**Stored items:**
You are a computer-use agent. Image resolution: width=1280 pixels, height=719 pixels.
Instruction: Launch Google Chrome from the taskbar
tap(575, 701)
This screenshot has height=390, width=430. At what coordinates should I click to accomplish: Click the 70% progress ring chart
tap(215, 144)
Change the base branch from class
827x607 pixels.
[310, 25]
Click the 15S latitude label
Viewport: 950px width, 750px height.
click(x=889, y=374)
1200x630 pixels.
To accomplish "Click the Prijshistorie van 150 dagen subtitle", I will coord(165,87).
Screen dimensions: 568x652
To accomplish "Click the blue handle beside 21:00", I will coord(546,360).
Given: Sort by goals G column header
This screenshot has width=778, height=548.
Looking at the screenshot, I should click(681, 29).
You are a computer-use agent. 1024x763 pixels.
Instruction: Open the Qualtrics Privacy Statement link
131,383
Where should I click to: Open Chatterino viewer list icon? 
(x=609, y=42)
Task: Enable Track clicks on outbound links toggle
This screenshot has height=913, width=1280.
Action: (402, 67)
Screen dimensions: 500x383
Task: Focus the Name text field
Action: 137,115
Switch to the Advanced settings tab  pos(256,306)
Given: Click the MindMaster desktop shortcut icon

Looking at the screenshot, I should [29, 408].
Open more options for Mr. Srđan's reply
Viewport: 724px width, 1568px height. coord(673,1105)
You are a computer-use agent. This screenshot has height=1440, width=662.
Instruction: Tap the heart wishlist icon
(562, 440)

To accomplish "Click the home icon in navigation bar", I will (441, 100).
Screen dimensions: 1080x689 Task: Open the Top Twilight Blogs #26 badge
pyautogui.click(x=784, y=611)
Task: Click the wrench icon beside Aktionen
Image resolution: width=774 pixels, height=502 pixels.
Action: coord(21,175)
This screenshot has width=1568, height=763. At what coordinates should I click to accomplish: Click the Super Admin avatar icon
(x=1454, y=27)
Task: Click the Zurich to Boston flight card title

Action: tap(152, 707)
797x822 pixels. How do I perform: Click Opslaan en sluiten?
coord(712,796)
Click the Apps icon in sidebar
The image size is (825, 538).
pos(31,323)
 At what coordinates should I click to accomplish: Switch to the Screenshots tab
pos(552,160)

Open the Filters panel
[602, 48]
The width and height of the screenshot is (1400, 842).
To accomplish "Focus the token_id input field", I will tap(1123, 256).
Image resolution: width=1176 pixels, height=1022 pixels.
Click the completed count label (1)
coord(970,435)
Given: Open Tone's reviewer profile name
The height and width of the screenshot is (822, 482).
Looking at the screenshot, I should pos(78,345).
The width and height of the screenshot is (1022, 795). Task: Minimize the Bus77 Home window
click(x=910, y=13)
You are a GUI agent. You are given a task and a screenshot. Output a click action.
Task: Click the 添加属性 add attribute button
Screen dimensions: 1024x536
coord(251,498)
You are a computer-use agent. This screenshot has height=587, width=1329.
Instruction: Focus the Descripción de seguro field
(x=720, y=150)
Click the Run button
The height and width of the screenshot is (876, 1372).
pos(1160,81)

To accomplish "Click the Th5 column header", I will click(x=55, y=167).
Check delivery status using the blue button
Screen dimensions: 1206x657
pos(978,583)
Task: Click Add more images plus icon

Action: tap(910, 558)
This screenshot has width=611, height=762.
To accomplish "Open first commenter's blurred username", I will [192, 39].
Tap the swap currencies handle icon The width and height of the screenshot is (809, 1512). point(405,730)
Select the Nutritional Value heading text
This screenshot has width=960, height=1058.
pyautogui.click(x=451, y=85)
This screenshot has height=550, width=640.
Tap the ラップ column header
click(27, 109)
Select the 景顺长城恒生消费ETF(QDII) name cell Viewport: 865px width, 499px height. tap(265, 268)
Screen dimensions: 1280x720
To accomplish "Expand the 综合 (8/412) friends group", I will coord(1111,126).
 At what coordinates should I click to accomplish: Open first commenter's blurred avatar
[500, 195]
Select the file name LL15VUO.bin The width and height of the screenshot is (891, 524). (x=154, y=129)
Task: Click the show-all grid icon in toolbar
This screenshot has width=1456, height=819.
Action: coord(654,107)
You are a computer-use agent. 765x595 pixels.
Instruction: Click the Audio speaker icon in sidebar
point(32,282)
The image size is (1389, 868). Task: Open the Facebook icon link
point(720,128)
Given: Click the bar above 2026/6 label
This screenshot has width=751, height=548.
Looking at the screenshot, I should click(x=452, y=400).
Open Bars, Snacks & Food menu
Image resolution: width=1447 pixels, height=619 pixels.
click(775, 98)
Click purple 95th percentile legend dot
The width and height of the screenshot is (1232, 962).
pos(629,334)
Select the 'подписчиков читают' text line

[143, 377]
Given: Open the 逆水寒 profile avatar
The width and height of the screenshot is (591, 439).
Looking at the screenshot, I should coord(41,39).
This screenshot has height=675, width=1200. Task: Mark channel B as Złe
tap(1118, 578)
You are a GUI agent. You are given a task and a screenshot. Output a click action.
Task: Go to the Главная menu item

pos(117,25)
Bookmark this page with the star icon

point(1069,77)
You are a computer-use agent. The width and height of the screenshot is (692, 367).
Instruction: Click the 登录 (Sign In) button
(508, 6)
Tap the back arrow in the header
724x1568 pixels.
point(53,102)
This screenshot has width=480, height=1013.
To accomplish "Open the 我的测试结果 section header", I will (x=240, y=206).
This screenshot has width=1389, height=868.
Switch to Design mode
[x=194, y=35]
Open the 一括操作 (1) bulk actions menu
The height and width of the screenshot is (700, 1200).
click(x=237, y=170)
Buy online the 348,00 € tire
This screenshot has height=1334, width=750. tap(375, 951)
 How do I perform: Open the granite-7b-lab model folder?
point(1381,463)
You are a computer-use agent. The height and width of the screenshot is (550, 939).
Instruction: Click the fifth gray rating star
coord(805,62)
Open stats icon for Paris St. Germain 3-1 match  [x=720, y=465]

**Do this:**
Return all of the items above, unchanged down to the last character.

**Exercise answer:**
You are a computer-use agent. Image resolution: width=1280 pixels, height=719 pixels.
Instruction: Launch Google Chrome from the taskbar
tap(575, 701)
This screenshot has height=390, width=430. At what coordinates should I click to accomplish: Click the 70% progress ring chart
tap(215, 144)
Change the base branch from class
827x607 pixels.
[310, 25]
Click the 15S latitude label
Viewport: 950px width, 750px height.
click(x=889, y=374)
1200x630 pixels.
To accomplish "Click the Prijshistorie van 150 dagen subtitle", I will coord(165,87).
Screen dimensions: 568x652
To accomplish "Click the blue handle beside 21:00", I will coord(546,360).
Given: Sort by goals G column header
This screenshot has width=778, height=548.
Looking at the screenshot, I should click(681, 29).
You are a computer-use agent. 1024x763 pixels.
Instruction: Open the Qualtrics Privacy Statement link
131,383
Where should I click to: Open Chatterino viewer list icon? 
(x=609, y=42)
Task: Enable Track clicks on outbound links toggle
This screenshot has height=913, width=1280.
Action: (402, 67)
Screen dimensions: 500x383
Task: Focus the Name text field
Action: 137,115
Switch to the Advanced settings tab  pos(256,306)
Given: Click the MindMaster desktop shortcut icon

Looking at the screenshot, I should [29, 408].
Open more options for Mr. Srđan's reply
Viewport: 724px width, 1568px height. coord(673,1105)
You are a computer-use agent. This screenshot has height=1440, width=662.
Instruction: Tap the heart wishlist icon
(562, 440)

To accomplish "Click the home icon in navigation bar", I will (441, 100).
Screen dimensions: 1080x689 Task: Open the Top Twilight Blogs #26 badge
pyautogui.click(x=784, y=611)
Task: Click the wrench icon beside Aktionen
Image resolution: width=774 pixels, height=502 pixels.
Action: coord(21,175)
This screenshot has width=1568, height=763. At what coordinates should I click to accomplish: Click the Super Admin avatar icon
(x=1454, y=27)
Task: Click the Zurich to Boston flight card title

Action: tap(152, 707)
797x822 pixels. How do I perform: Click Opslaan en sluiten?
coord(712,796)
Click the Apps icon in sidebar
The image size is (825, 538).
pos(31,323)
 At what coordinates should I click to accomplish: Switch to the Screenshots tab
pos(552,160)

Open the Filters panel
[602, 48]
The width and height of the screenshot is (1400, 842).
To accomplish "Focus the token_id input field", I will tap(1123, 256).
Image resolution: width=1176 pixels, height=1022 pixels.
Click the completed count label (1)
coord(970,435)
Given: Open Tone's reviewer profile name
The height and width of the screenshot is (822, 482).
Looking at the screenshot, I should pos(78,345).
The width and height of the screenshot is (1022, 795). Task: Minimize the Bus77 Home window
click(x=910, y=13)
You are a GUI agent. You are given a task and a screenshot. Output a click action.
Task: Click the 添加属性 add attribute button
Screen dimensions: 1024x536
coord(251,498)
You are a computer-use agent. This screenshot has height=587, width=1329.
Instruction: Focus the Descripción de seguro field
(x=720, y=150)
Click the Run button
The height and width of the screenshot is (876, 1372).
pos(1160,81)

To accomplish "Click the Th5 column header", I will click(x=55, y=167).
Check delivery status using the blue button
Screen dimensions: 1206x657
pos(978,583)
Task: Click Add more images plus icon

Action: tap(910, 558)
This screenshot has width=611, height=762.
To accomplish "Open first commenter's blurred username", I will [192, 39].
Tap the swap currencies handle icon The width and height of the screenshot is (809, 1512). point(405,730)
Select the Nutritional Value heading text
This screenshot has width=960, height=1058.
pyautogui.click(x=451, y=85)
This screenshot has height=550, width=640.
Tap the ラップ column header
click(27, 109)
Select the 景顺长城恒生消费ETF(QDII) name cell Viewport: 865px width, 499px height. tap(265, 268)
Screen dimensions: 1280x720
To accomplish "Expand the 综合 (8/412) friends group", I will coord(1111,126).
 At what coordinates should I click to accomplish: Open first commenter's blurred avatar
[500, 195]
Select the file name LL15VUO.bin The width and height of the screenshot is (891, 524). (x=154, y=129)
Task: Click the show-all grid icon in toolbar
This screenshot has width=1456, height=819.
Action: coord(654,107)
You are a computer-use agent. 765x595 pixels.
Instruction: Click the Audio speaker icon in sidebar
point(32,282)
The image size is (1389, 868). Task: Open the Facebook icon link
point(720,128)
Given: Click the bar above 2026/6 label
This screenshot has width=751, height=548.
Looking at the screenshot, I should click(x=452, y=400).
Open Bars, Snacks & Food menu
Image resolution: width=1447 pixels, height=619 pixels.
click(775, 98)
Click purple 95th percentile legend dot
The width and height of the screenshot is (1232, 962).
pos(629,334)
Select the 'подписчиков читают' text line

[143, 377]
Given: Open the 逆水寒 profile avatar
The width and height of the screenshot is (591, 439).
Looking at the screenshot, I should coord(41,39).
This screenshot has height=675, width=1200. Task: Mark channel B as Złe
tap(1118, 578)
You are a GUI agent. You are given a task and a screenshot. Output a click action.
Task: Go to the Главная menu item

pos(117,25)
Bookmark this page with the star icon

point(1069,77)
You are a computer-use agent. The width and height of the screenshot is (692, 367).
Instruction: Click the 登录 (Sign In) button
(508, 6)
Tap the back arrow in the header
724x1568 pixels.
point(53,102)
This screenshot has width=480, height=1013.
To accomplish "Open the 我的测试结果 section header", I will (x=240, y=206).
This screenshot has width=1389, height=868.
Switch to Design mode
[x=194, y=35]
Open the 一括操作 (1) bulk actions menu
The height and width of the screenshot is (700, 1200).
click(x=237, y=170)
Buy online the 348,00 € tire
This screenshot has height=1334, width=750. tap(375, 951)
 How do I perform: Open the granite-7b-lab model folder?
point(1381,463)
You are a computer-use agent. The height and width of the screenshot is (550, 939).
Instruction: Click the fifth gray rating star
coord(805,62)
Open stats icon for Paris St. Germain 3-1 match  [x=720, y=465]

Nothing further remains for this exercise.